The National Institutes of Health has awarded the University of Pittsburgh an $11 million, four-year grant to lead a Big Data to Knowledge Center of Excellence, an initiative that will help scientists capitalize more fully on large amounts of available data and to make data science a more prominent component of biomedical research.
Much of science focuses on understanding the “why” or “how” in nature, and now the challenge is to find these answers within terabytes and petabytes of data, or what is now known as “Big Data,” said Gregory Cooper, M.D., Ph.D., professor and vice chair of the Department of Biomedical Informatics, Pitt School of Medicine and director of the new Center for Causal Modeling and Discovery.
“Individual biomedical researchers now have the technology to generate an enormous quantity and diversity of data. Adequately analyzing these data to discover new biomedical knowledge remains a major challenge, however,” Dr. Cooper said. “Our goal is to make it much easier for researchers to analyze big data to discover causal relationships in biomedicine.”

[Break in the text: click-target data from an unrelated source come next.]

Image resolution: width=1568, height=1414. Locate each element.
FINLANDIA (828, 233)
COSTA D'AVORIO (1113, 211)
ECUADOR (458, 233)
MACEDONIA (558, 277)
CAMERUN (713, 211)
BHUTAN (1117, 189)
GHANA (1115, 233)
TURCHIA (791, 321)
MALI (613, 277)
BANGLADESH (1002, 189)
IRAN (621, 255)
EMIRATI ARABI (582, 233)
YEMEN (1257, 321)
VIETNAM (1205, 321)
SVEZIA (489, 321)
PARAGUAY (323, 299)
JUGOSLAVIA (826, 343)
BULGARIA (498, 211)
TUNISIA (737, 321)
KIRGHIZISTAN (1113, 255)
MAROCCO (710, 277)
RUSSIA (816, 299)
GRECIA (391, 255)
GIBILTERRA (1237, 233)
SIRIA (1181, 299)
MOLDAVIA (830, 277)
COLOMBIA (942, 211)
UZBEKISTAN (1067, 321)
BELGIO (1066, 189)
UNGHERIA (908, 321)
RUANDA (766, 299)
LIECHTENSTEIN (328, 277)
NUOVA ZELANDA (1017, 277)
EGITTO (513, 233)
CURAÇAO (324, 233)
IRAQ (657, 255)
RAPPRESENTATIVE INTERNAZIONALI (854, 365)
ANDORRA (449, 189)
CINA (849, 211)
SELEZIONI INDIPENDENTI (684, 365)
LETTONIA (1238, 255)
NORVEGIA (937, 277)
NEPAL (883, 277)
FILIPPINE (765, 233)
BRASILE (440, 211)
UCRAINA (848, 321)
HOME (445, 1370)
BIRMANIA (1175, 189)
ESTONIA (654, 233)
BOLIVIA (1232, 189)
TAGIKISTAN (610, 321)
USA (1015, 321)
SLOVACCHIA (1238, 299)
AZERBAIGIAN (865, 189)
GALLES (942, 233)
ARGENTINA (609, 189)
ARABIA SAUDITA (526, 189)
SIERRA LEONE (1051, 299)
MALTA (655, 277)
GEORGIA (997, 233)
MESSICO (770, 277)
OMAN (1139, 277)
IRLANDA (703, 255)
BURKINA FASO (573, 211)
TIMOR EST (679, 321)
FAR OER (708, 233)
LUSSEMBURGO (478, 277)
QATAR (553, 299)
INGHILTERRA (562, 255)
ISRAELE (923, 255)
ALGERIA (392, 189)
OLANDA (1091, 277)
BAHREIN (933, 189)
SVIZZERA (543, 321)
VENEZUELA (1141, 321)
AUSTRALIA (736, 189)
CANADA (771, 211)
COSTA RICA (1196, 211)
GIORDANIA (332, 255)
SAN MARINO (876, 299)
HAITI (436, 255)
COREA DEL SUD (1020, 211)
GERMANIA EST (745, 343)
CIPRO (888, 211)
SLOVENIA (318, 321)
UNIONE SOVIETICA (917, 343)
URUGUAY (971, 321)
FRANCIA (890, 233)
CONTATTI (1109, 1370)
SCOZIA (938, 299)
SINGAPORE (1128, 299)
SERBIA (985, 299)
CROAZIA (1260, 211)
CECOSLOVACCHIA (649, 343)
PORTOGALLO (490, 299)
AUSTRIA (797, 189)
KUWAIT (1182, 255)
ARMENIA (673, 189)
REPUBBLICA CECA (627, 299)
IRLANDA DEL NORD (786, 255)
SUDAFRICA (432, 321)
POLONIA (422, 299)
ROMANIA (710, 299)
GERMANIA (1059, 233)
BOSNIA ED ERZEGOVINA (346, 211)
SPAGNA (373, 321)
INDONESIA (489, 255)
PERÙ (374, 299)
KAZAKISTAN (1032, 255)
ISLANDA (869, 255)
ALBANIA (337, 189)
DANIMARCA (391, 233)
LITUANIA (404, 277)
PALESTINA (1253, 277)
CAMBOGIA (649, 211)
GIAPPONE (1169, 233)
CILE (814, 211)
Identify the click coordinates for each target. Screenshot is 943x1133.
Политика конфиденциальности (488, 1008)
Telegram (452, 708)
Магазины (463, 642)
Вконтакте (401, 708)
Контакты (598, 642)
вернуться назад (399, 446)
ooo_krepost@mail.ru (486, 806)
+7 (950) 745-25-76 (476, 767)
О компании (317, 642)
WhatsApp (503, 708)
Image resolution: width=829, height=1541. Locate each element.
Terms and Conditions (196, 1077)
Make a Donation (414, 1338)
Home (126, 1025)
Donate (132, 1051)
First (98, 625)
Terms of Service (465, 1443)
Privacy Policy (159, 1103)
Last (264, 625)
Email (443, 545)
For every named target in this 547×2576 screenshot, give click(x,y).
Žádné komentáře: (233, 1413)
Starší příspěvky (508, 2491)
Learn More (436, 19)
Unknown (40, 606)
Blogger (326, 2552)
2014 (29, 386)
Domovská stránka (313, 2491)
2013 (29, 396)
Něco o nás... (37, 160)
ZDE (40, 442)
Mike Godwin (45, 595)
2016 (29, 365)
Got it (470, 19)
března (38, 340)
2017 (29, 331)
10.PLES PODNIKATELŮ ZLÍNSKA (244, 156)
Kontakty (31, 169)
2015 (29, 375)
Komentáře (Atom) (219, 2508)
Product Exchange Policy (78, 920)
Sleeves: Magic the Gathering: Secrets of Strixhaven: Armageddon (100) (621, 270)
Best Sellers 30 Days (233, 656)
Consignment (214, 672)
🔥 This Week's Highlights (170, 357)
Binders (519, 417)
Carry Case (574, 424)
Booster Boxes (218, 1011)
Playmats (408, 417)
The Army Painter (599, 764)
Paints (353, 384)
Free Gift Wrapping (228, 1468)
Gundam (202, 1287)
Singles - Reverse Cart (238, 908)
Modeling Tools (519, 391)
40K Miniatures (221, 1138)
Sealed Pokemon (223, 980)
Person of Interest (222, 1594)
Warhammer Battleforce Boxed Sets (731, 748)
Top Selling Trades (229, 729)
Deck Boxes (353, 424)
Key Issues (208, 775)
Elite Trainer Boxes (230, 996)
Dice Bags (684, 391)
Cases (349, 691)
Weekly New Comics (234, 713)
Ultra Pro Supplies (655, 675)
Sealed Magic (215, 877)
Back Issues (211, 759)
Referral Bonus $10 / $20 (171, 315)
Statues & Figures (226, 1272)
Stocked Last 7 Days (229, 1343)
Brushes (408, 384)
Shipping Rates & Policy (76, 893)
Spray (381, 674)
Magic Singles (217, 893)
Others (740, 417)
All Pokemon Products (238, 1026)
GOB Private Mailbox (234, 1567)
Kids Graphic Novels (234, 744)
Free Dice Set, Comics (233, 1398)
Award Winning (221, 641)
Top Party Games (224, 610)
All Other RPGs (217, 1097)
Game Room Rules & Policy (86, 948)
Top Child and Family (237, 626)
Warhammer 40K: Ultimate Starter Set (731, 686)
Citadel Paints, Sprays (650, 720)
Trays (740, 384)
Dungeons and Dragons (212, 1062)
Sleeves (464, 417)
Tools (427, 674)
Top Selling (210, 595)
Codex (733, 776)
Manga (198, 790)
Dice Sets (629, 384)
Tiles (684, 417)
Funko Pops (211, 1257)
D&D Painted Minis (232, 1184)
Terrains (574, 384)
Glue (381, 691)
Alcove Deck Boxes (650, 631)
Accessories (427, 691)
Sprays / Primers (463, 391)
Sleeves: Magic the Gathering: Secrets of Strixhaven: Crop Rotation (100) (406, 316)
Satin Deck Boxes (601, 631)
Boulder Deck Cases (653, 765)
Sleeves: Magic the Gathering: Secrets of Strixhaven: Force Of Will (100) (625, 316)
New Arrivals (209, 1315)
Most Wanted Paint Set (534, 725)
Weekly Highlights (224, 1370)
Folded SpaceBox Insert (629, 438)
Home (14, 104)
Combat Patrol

The Pitt Center for Causal Modeling and Discovery will be part of an elite national team addressing the challenges of Big Data in biomedicine.
“As part of a national consortium, this Center of Excellence will put Pitt on the map as a home of Big Data science,” said Arthur S. Levine, M.D., senior vice chancellor for the health sciences and John and Gertrude Petersen Dean of the School of Medicine. “Our strengths in this field have stimulated collaborations with leading institutions, including Harvard and Stanford, and now we will be able to further develop such partnerships in many more meaningful ways.”
According to center co-director Jeremy Berg, Ph.D., associate senior vice chancellor for science strategy and planning in the health sciences and director of Pitt’s Institute for Personalized Medicine, researchers now have access to a tremendous amount of information from electronic health records, digital images and molecular analyses of genes, proteins and metabolites.
“The good news is that we have so much data. But the bad news is that we have so much data,” Dr. Berg said. “Our challenge is to find strategies that enable us to sort through all this collected information efficiently and effectively to find meaningful relationships that lead us to new insights in health and disease.”
A collaboration of researchers at Pitt, Carnegie Mellon University (CMU), the Pittsburgh Supercomputing Center, and Yale University, the new center will develop and disseminate tools that can find causal links in very large and complex biomedical data. Faculty in CMU’s Department of Philosophy, led by Clark Glymour, Ph.D., Alumni University Professor and founding chair, are key partners in this data science effort; and Nicholas Nystrom, Ph.D., director of strategic applications at the Pittsburgh Supercomputing Center, will work to optimize these tools for a high-performance computing environment.
The Center includes a team that will develop and implement causal modeling and discovery algorithms, or processes, to support the data analyses of three separate investigative groups, each focusing on a distinct biomedical problem whose answer lies in a sea of data: cell signals that drive the development of cancer, the molecular basis of lung disease susceptibility and severity, and the functional connections within the human brain (the “connectome”).
Each project will act as a test bed for the development, rigorous testing and refinement of analytic tools. When successful, these algorithms and software likely can be applied to other biomedical research questions. The center will provide free, open-source software that scientists all over the world can use with their own datasets to uncover causal biomedical relationships. Their feedback will further enhance the algorithms and software.
“The center also will be a training ground for the next generation of data scientists who will advance and accelerate the development and broader use of Big Data science models and methods,” said center co-director Ivet Bahar, Ph.D., Distinguished Professor and JK Vries Chair, Department of Computational and Systems Biology, Pitt School of Medicine. “We will create new educational materials as well as workshops and online tutorials to facilitate the use of causal modeling and discovery algorithms by the broader scientific community and to enable efficient translation of knowledge between basic biological and applied biomedical sciences.”
Other collaborators include the California Institute of Technology, Rutgers University, University of Crete, and the University of North Carolina.
“Data creation in today’s research is exponentially more rapid than anything we anticipated even a decade ago,” said NIH Director Francis S. Collins, M.D., Ph.D. “Mammoth data sets are emerging at an accelerated pace in today’s biomedical research and these funds will help us overcome the obstacles to maximizing their utility. The potential of these data, when used effectively, is quite astounding.”